BOMA San Francisco Members:
Supervisor David Campos met with representatives of property organizations recently to inquire what types of incentives would be attractive to property owners to retain tenants who have been declared a legacy business in San Francisco. The meeting was cordial but few decisions were made other than to poll the various memberships about such a question. It is still undecided if the tenant business or the landlord should be assisted with some sort of subsidy or rebate.
- The business has been in operation for at least 30 years with no break in operations exceeding two years; the business must have been founded in San Francisco;
- The business has contributed to the neighborhood’s history and/or the identity of a particular neighborhood or community;
- And, the business has committed to maintaining the physical features or traditions that define the business, including craft, culinary, or art forms.
Original Post - February 26, 2015
This report was produced by our partners at the SF Heritage: http://www.sfheritage.org/
Note that BOMA San Francisco members are monitoring the progress of this measure. Send any feedback to firstname.lastname@example.org and email@example.com.
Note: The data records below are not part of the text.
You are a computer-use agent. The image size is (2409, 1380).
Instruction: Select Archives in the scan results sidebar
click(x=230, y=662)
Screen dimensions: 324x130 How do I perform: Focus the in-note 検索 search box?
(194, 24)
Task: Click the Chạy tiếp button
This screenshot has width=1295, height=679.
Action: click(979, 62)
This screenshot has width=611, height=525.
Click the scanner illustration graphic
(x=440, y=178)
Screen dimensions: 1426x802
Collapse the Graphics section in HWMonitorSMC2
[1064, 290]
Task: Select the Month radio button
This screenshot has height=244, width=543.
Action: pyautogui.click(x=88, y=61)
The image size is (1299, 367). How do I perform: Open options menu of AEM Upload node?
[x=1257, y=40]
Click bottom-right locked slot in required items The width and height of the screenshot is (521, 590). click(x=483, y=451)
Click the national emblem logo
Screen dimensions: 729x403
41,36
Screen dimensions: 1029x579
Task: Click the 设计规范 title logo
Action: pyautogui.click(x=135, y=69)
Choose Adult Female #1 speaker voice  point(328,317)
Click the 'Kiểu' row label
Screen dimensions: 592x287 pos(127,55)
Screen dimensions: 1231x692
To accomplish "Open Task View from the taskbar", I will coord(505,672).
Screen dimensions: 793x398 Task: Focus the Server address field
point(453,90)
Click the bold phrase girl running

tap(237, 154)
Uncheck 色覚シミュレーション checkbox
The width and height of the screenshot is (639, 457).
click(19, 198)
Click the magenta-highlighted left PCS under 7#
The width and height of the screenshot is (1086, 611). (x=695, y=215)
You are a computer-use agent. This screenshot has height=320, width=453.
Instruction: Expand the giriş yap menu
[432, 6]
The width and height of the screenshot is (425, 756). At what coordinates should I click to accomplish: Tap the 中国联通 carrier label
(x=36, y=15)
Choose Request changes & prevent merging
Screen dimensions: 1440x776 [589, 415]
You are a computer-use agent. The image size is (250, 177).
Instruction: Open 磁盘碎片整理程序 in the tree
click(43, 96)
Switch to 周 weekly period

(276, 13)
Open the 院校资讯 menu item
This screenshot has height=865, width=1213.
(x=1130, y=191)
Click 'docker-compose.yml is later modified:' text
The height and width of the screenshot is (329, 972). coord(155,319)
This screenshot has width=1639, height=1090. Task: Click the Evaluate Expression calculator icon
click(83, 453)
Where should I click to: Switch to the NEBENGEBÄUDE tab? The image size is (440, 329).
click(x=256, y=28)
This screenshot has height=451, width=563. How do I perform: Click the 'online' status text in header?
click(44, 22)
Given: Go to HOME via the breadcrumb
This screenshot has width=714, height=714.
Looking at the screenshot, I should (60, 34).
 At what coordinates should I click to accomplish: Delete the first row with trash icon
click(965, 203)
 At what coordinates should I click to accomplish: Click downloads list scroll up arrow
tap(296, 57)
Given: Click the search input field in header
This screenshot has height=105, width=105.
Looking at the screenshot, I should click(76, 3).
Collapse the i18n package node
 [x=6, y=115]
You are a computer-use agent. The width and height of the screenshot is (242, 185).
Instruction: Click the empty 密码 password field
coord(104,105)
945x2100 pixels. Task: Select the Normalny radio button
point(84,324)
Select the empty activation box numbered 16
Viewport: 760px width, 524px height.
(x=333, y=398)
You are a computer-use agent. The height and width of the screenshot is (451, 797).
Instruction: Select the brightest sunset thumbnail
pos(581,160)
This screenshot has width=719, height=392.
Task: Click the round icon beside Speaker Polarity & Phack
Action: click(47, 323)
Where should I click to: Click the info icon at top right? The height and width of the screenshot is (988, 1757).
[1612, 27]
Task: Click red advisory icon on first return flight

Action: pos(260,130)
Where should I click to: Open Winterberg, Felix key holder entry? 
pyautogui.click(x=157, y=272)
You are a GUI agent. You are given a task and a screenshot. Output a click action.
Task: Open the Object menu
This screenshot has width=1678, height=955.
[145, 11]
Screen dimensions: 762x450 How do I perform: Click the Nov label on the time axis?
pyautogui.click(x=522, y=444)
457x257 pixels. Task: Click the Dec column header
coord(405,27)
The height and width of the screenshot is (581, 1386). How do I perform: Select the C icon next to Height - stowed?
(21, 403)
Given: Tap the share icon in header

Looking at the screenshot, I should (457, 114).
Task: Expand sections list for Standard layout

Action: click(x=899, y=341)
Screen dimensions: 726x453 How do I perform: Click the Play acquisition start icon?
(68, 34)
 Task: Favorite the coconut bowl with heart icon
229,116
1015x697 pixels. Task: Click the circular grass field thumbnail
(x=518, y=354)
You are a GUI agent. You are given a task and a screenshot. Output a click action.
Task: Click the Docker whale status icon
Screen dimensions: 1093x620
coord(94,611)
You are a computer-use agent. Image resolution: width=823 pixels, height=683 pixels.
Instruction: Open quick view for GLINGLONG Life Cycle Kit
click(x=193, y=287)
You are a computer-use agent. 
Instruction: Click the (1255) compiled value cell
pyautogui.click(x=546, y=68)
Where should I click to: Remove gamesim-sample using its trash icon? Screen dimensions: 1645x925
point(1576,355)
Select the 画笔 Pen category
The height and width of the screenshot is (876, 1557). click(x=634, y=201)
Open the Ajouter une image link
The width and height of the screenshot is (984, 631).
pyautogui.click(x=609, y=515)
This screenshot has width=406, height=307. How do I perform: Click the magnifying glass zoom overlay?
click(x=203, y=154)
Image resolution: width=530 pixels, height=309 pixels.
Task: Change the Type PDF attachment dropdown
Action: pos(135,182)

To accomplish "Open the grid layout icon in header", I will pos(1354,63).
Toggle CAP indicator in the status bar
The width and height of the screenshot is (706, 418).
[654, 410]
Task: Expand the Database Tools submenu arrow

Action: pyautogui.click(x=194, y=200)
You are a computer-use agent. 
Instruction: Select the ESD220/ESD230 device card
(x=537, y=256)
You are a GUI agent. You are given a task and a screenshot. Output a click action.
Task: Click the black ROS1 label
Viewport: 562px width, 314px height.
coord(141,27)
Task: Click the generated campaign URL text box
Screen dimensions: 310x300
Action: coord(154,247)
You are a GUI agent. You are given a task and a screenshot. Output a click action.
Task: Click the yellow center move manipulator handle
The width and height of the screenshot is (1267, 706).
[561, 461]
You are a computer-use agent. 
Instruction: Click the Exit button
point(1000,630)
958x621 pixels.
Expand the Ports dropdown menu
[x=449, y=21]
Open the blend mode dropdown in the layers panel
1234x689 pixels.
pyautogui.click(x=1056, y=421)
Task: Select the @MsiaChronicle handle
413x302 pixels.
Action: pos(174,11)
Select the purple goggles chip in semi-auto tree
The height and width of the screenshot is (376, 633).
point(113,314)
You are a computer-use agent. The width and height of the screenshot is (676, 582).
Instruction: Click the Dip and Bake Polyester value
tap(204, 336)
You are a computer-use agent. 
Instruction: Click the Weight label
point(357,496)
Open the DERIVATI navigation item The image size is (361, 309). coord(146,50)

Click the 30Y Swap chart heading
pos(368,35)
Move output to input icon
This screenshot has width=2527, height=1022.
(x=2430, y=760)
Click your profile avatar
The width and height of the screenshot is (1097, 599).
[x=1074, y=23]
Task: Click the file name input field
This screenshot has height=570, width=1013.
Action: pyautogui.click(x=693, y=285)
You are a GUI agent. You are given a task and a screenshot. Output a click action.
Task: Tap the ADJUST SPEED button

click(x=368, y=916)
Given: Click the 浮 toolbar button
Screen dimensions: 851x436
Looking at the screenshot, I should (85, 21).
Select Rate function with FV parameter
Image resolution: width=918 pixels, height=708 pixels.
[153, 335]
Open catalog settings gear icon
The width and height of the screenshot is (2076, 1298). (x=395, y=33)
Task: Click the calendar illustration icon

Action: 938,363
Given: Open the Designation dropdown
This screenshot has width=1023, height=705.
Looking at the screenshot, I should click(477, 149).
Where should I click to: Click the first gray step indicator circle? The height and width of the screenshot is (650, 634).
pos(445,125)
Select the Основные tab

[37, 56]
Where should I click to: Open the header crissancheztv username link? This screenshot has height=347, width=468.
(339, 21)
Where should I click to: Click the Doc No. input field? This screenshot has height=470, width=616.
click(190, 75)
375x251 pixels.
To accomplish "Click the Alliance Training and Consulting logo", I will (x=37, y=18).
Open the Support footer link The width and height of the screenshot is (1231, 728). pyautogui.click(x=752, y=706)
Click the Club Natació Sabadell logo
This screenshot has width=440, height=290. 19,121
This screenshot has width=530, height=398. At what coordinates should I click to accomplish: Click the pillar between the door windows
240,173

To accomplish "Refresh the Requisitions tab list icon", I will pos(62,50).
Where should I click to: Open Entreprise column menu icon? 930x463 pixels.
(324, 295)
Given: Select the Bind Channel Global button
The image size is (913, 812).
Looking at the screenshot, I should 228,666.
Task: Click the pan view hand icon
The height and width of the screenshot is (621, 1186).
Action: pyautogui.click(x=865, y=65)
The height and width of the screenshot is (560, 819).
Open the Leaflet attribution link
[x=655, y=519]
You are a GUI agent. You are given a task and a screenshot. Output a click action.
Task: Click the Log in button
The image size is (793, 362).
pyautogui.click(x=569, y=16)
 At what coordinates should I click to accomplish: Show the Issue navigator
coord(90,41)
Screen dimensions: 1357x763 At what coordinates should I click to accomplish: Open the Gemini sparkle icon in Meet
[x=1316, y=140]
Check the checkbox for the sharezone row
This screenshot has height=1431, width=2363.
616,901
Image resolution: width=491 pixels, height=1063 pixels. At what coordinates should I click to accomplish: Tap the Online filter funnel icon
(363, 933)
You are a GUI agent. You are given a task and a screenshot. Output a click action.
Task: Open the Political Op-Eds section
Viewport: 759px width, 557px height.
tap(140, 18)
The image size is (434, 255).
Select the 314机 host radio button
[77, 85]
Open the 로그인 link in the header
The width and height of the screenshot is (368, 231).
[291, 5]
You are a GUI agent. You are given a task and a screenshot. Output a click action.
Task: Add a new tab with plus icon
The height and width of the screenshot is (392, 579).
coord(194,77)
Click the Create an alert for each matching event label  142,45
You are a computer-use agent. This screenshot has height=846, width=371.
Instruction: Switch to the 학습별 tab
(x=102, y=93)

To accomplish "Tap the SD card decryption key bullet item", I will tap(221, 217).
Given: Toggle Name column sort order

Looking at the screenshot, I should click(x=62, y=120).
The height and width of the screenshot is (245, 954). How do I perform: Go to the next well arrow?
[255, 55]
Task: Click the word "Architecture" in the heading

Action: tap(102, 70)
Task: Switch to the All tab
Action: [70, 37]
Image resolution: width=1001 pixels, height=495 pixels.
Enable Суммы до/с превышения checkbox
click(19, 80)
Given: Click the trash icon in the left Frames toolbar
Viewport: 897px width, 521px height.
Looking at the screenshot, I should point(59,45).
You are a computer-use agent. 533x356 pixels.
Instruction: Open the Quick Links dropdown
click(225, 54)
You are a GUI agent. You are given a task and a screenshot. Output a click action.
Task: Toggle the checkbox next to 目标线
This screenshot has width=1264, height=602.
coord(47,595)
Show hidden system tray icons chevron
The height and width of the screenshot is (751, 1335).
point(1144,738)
Recently, the Budget and Finance Committee of the Board of Supervisors voted unanimously to recommend approval of a new City-sponsored Legacy Business Registry that would provide formal recognition that longstanding, community-serving businesses are valuable cultural and historical assets to San Francisco.
Legacy Businesses are defined in the legislation as bars, restaurants, retail establishments, manufacturers, arts spaces, performance venues, and service providers that have been in business for more than 30 years. The establishment must also demonstrate historic importance to a community, neighborhood, or city as a whole. Largely inspired by Heritage's SF Legacy Bars & Restaurants' program and sponsored by Supervisors David Campos and Mark Farrell, Heritage is proud to have helped craft the legislation that will now head to the Board of Supervisors for final approval.
If passed, the registry will serve as a tool for providing educational and promotional assistance to Legacy Businesses to encourage their continued viability and success. In addition, the proposed legislation requires the Small Business Commission to survey San Francisco's Legacy Businesses and make substantive recommendations to the Board of Supervisors for programs that could benefit designated businesses.
Upon completion of the study, trailing legislation will be introduced to provide substantive financial incentives to Legacy Businesses and the buildings that house them. The program would be administered by the Office of Small Business and overseen by the Small Business Commission.